Why straight-through processing is the holy grail for banks
Stripping away human intervention

“They’ve all got the right strategy, but it’s a lot harder to do in the retail channel and I wouldn’t say that any of them have nailed it yet except in certain domains,” Jacobs agrees.
“That sort of stuff is still held together behind the scenes, whether they’re doing it offshore in India or in Australia, it doesn’t matter – there are still manual processes and people involved,” Gee says.
The white whale
Arguably, the banks’ straight-through processing white whale is the mortgage. Gee says this is the most expensive product for banks to vend and digitising it would pull both banks and consumers out from under a mountain of paperwork.
“All that paperwork that’s done is kind of wasteful because no one reads it - not even the lawyers read it, right?”
However, issuing new credit cards and opening new accounts is relatively simple compared to mortgages.

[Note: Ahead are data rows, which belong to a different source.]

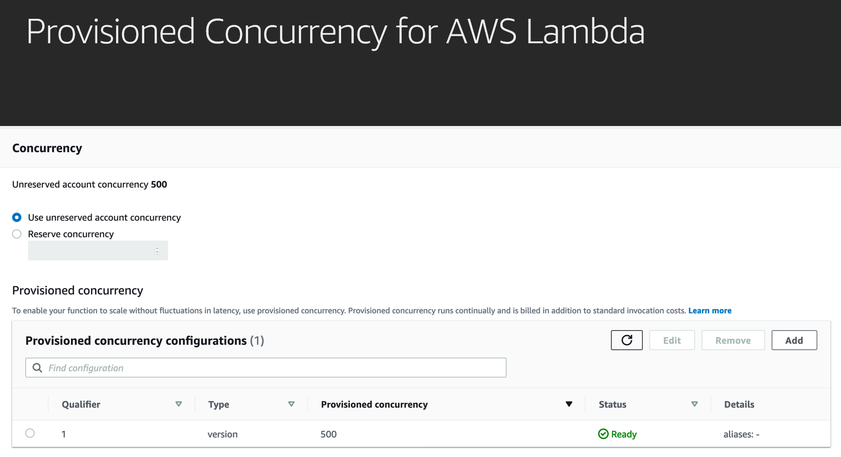Sort by Status column arrow
The image size is (841, 457).
coord(694,404)
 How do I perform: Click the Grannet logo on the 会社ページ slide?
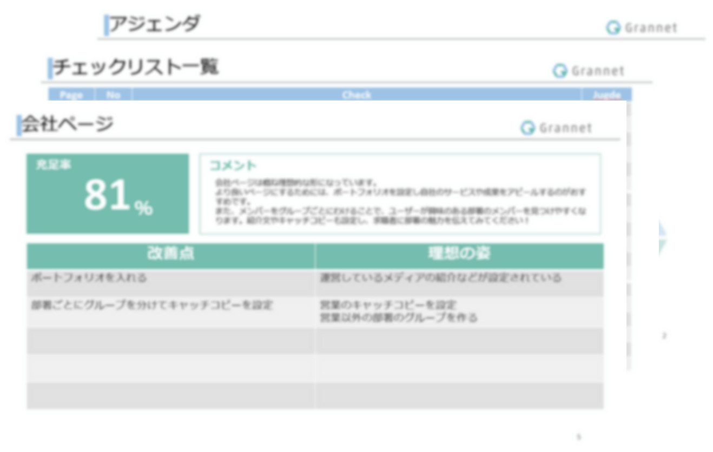click(556, 128)
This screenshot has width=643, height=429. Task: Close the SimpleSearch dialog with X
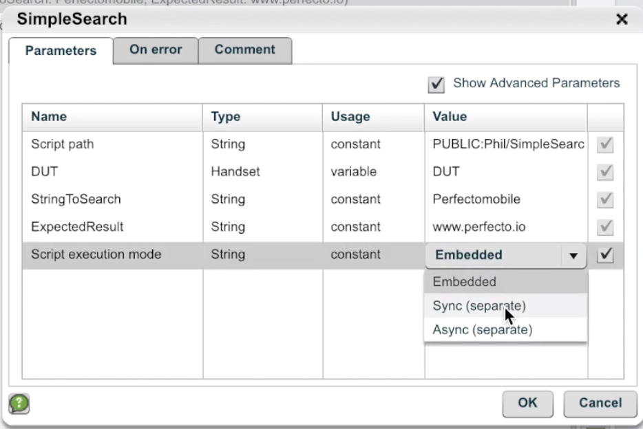pos(622,19)
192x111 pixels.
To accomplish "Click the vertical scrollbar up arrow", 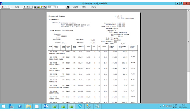I will pos(188,11).
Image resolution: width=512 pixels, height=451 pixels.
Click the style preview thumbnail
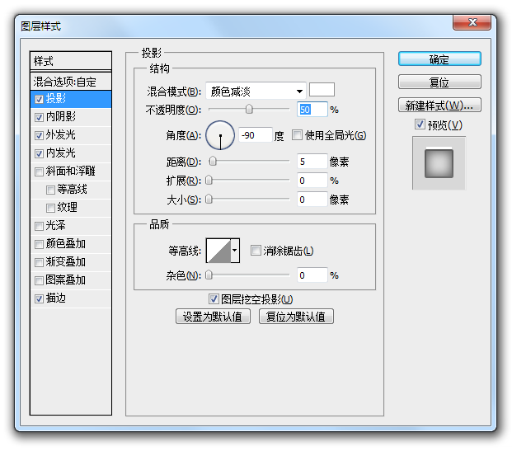point(439,162)
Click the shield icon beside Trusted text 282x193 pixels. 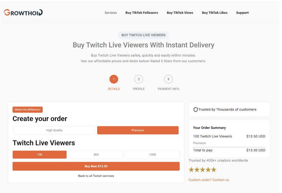pyautogui.click(x=196, y=110)
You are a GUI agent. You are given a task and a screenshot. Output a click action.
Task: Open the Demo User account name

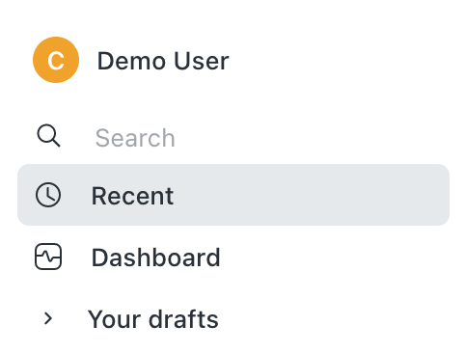point(163,61)
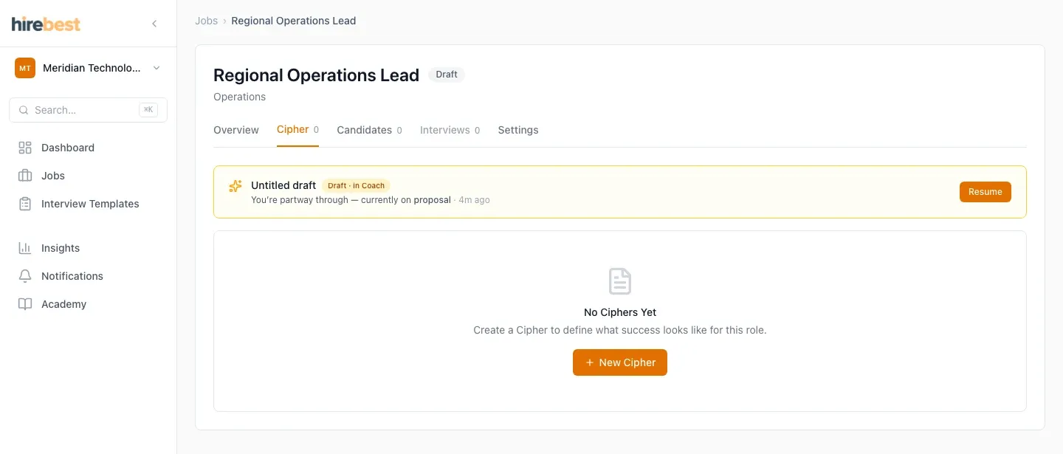Select the Interview Templates clipboard icon
The image size is (1063, 454).
tap(25, 204)
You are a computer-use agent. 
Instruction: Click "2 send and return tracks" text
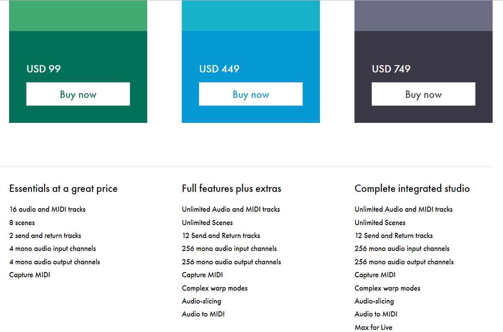[45, 235]
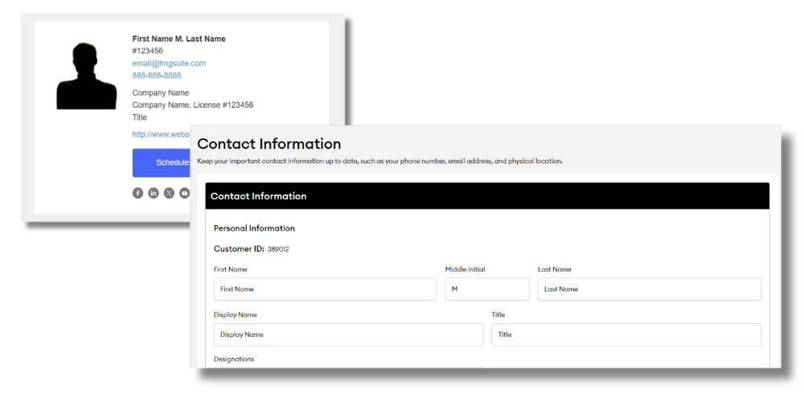Click the Contact Information page title
Image resolution: width=804 pixels, height=402 pixels.
tap(269, 144)
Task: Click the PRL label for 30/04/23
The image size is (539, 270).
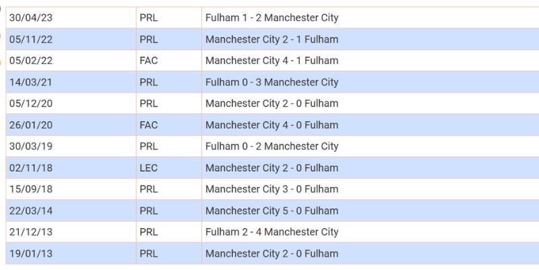Action: click(148, 18)
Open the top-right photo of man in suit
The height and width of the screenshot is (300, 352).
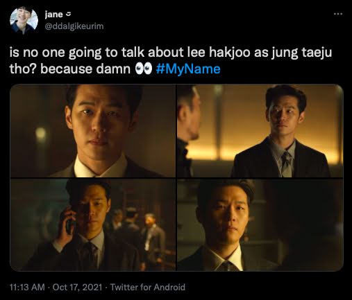click(260, 131)
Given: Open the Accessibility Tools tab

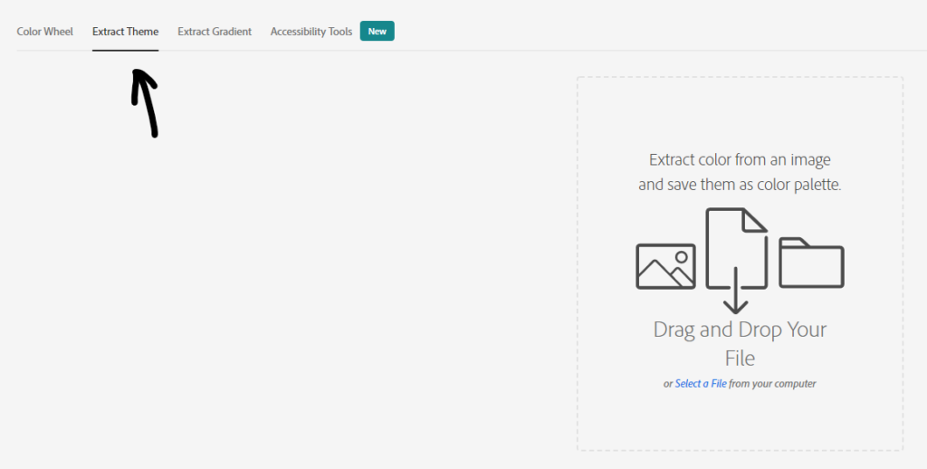Looking at the screenshot, I should pyautogui.click(x=311, y=32).
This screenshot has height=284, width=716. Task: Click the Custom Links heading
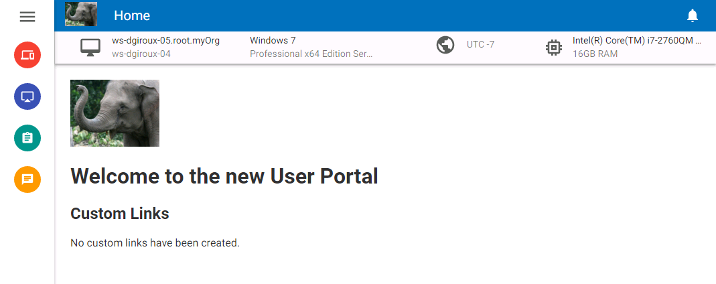click(120, 214)
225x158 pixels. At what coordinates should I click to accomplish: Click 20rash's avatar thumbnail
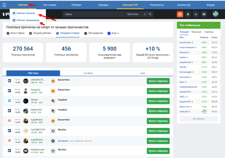click(x=26, y=101)
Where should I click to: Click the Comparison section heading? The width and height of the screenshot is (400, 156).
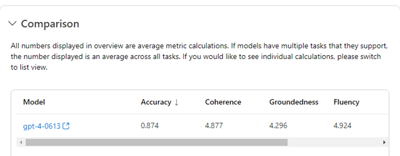click(x=50, y=24)
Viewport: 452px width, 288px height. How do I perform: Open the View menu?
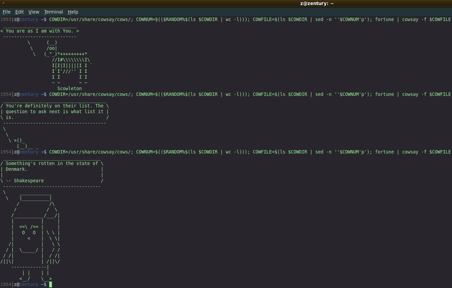(x=34, y=12)
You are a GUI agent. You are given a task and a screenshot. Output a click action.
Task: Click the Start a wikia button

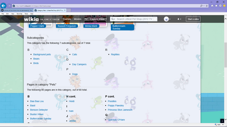point(193,19)
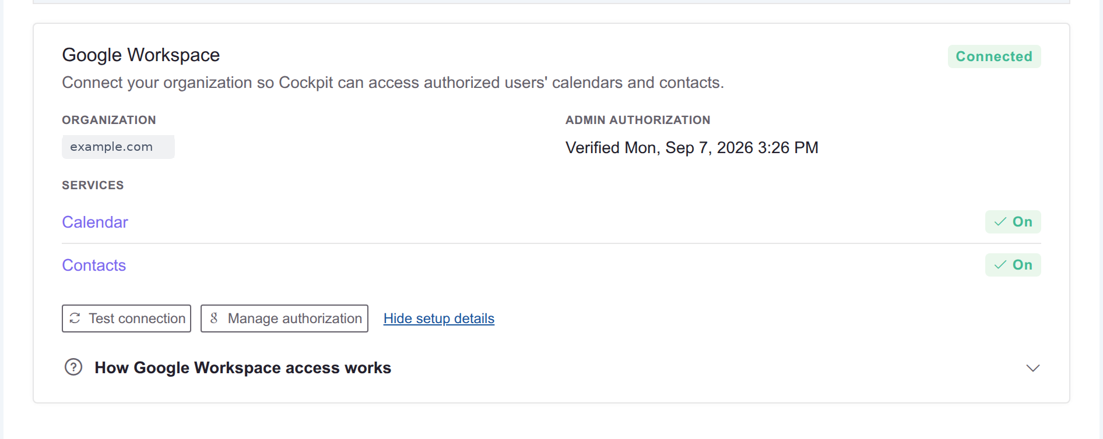The height and width of the screenshot is (439, 1103).
Task: Click the checkmark icon beside Calendar On
Action: (x=1000, y=222)
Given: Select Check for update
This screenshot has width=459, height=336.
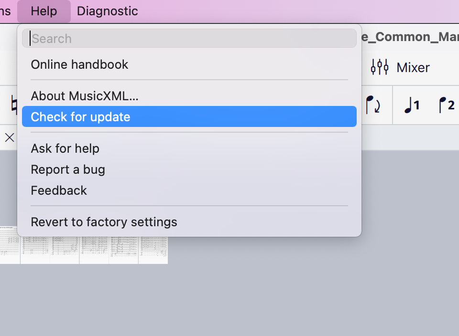Looking at the screenshot, I should [80, 116].
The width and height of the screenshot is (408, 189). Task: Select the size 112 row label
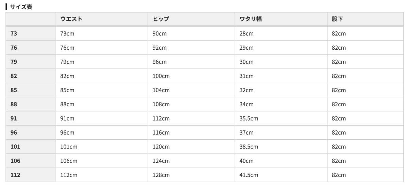coord(15,175)
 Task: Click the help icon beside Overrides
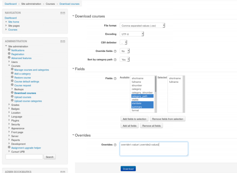115,145
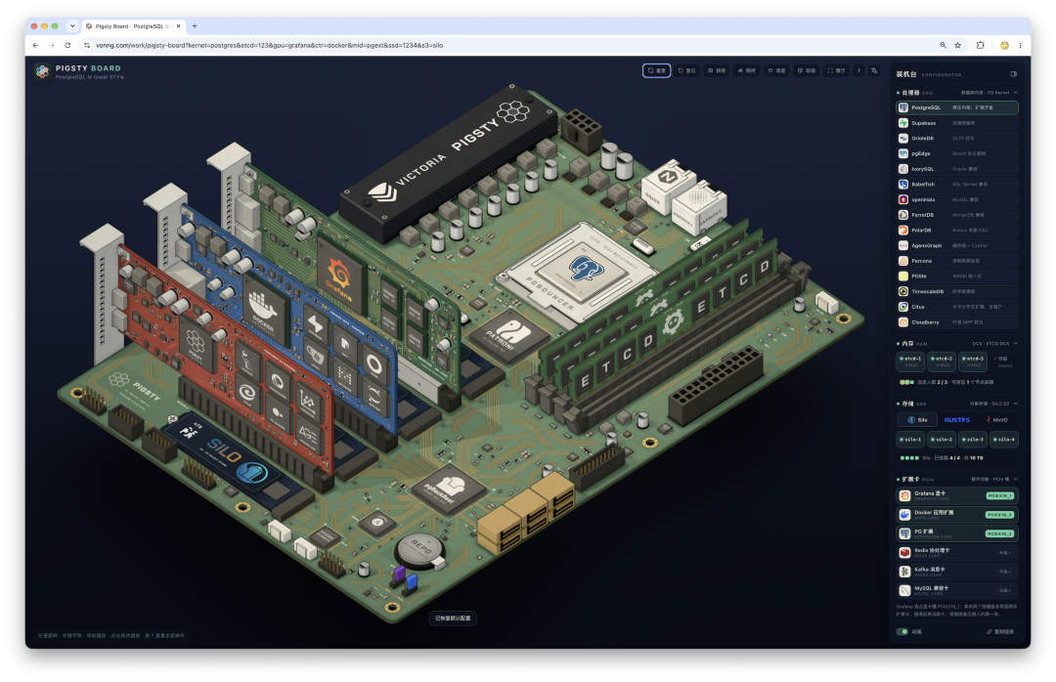Collapse the RAM memory section chevron

coord(1015,343)
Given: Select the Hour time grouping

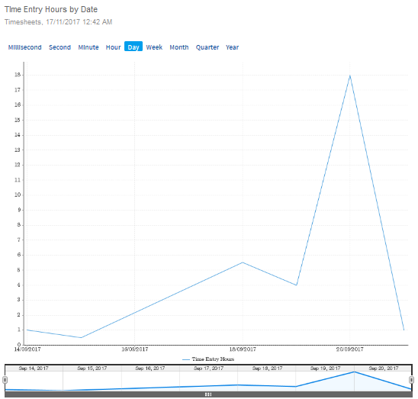Looking at the screenshot, I should point(113,47).
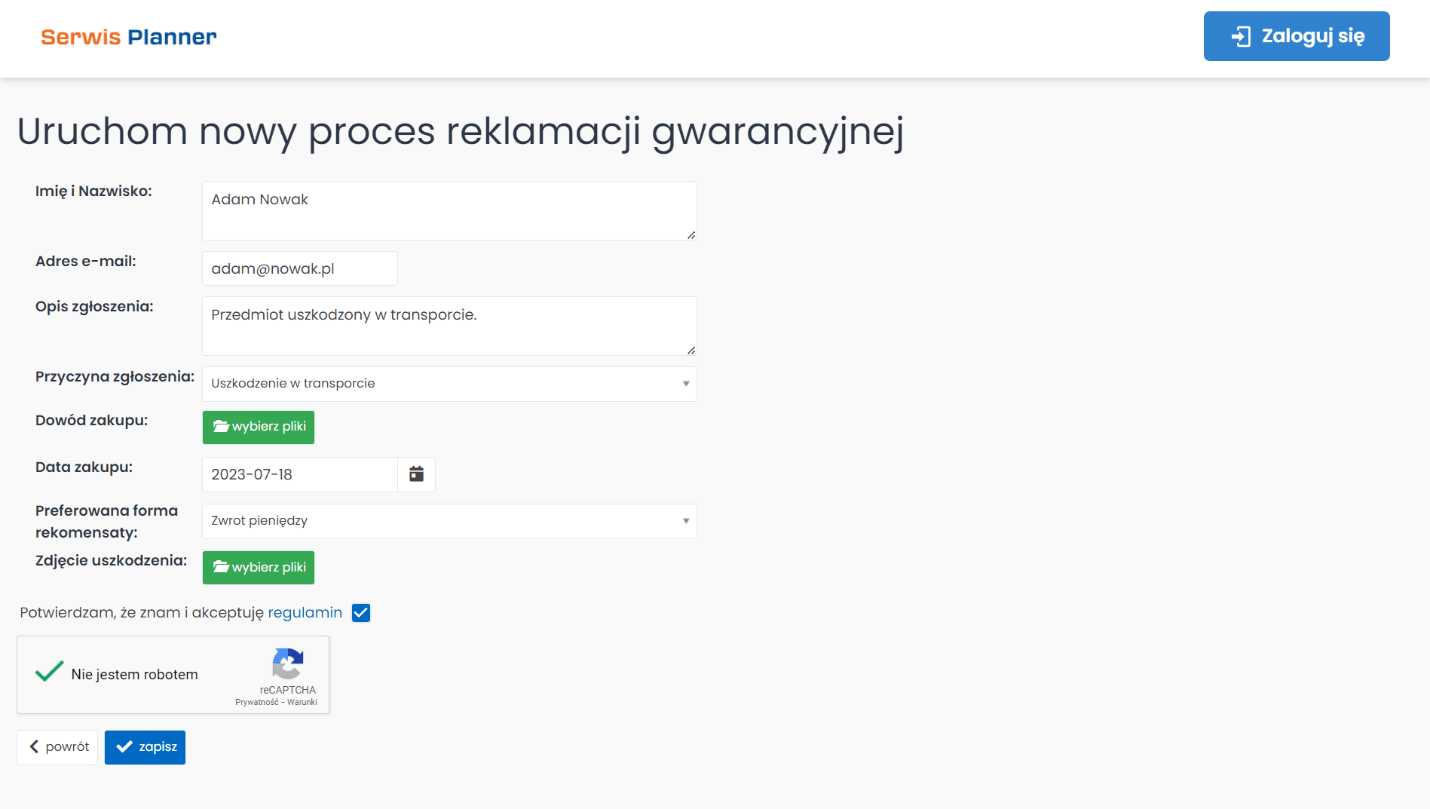1430x809 pixels.
Task: Expand the Przyczyna zgłoszenia dropdown
Action: coord(449,384)
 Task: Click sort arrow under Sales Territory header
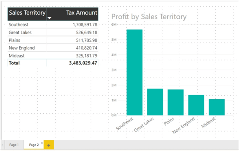click(x=50, y=18)
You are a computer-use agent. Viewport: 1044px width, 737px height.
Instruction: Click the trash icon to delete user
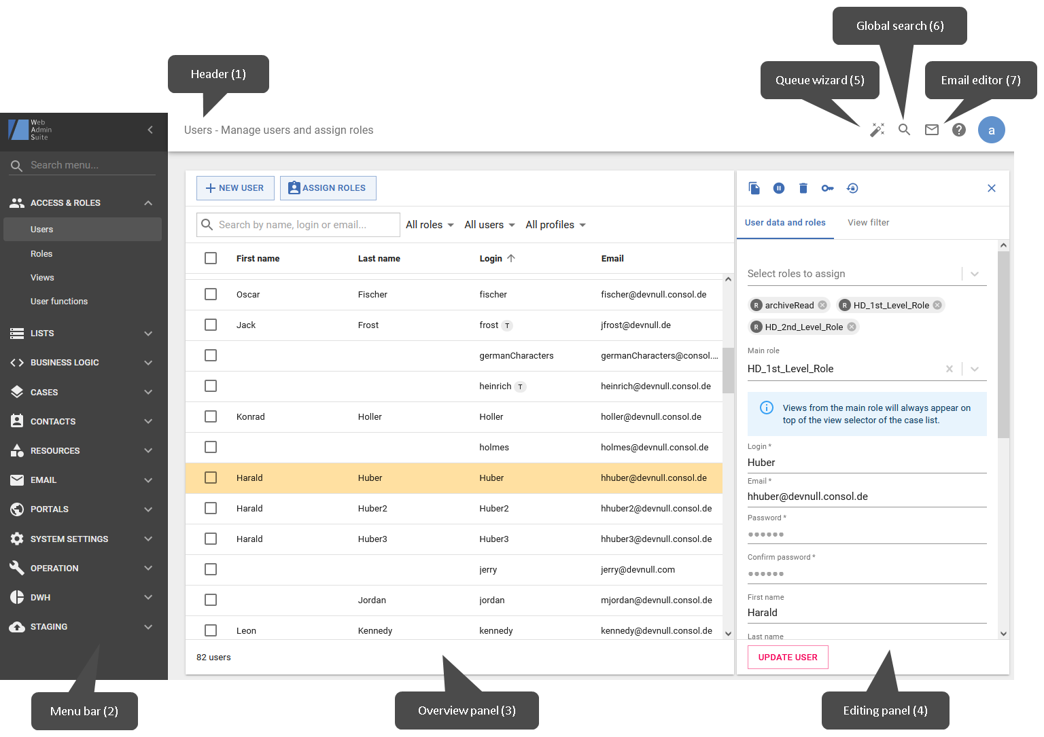[x=803, y=188]
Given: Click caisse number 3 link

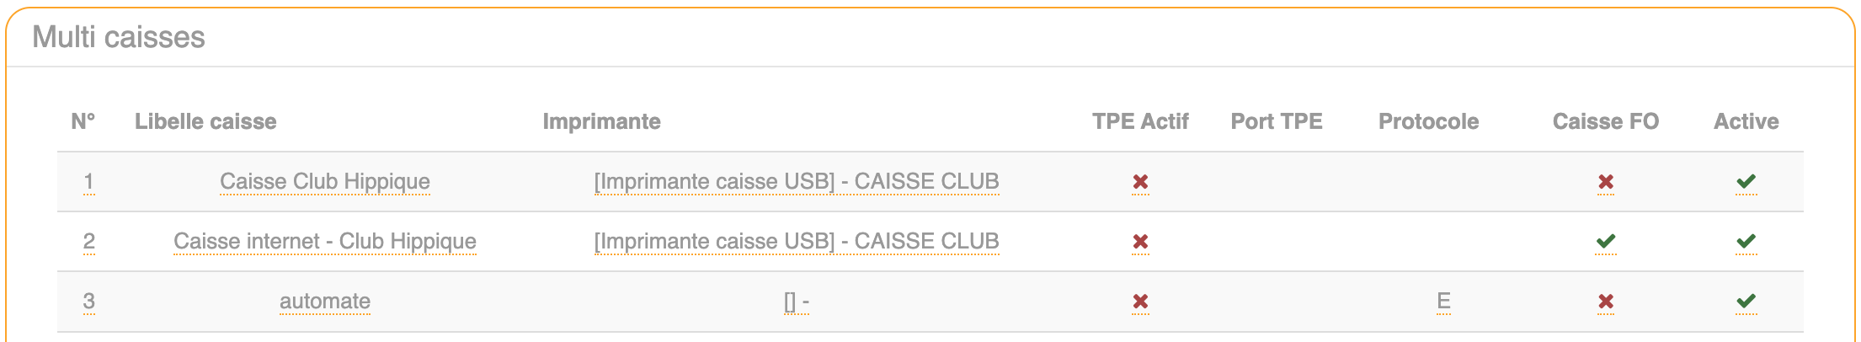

Banks can draw on readily available risk management systems and well-stocked consumer credit checking databases.
But mortgages have even more moving parts and could require valuation certificates, input from lands and titles offices and other asset registers.
Following from its core banking upgrade in October 2013, CUA has established a personal lending platform and it’s working on the mortgage platform.
However, CUA chief operating officer Steve Chugg says it won’t be a pure digital offering for the foreseeable future.
“There are technology solutions that will allow some degree of verification. From a CUA point of view, there is a need to have information confirmed or verified manually," he says.
“So to answer whether you could originate without any human intervention, that’s certainly not on CUA’s radar today."
Hampered by regulation
It’s not hard to understand why the banks are taking a cautious approach: bank regulators appear to be struggling to keep pace with the technology.
To verify the identity of their customers, banks are required to carry out 100-point evidence checks.
It's a requirement that halts the flow of what could otherwise be an entirely digital process.
"As regulated entities, there are some boundaries we can’t cross," former BoQ CIO Bale said last year.
She raised the option of using digital certificates or some other digital mechanism of trust, potentially combined with a social log-in, to replace this onerous verification process.
The federal government’s financial system inquiry, while warning of the regulatory challenges from technology-driven change, indicated such a vision might not be too far off.
The paper devoted an entire chapter to innovation, recommending the establishment of a trusted digital identities token for consumers, which would remove a large number of digital processing bottlenecks.
The report's authors also said that while the benefits of innovation were hard to quantify, efficiency gains and improved customer convenience in areas like online banking were obvious.
"As the pace of technology-enabled innovation accelerates, it is crucial that government and regulators be aware of, and enable, the benefits of innovation to flow through the financial system while appropriately managing risks," the report recommended.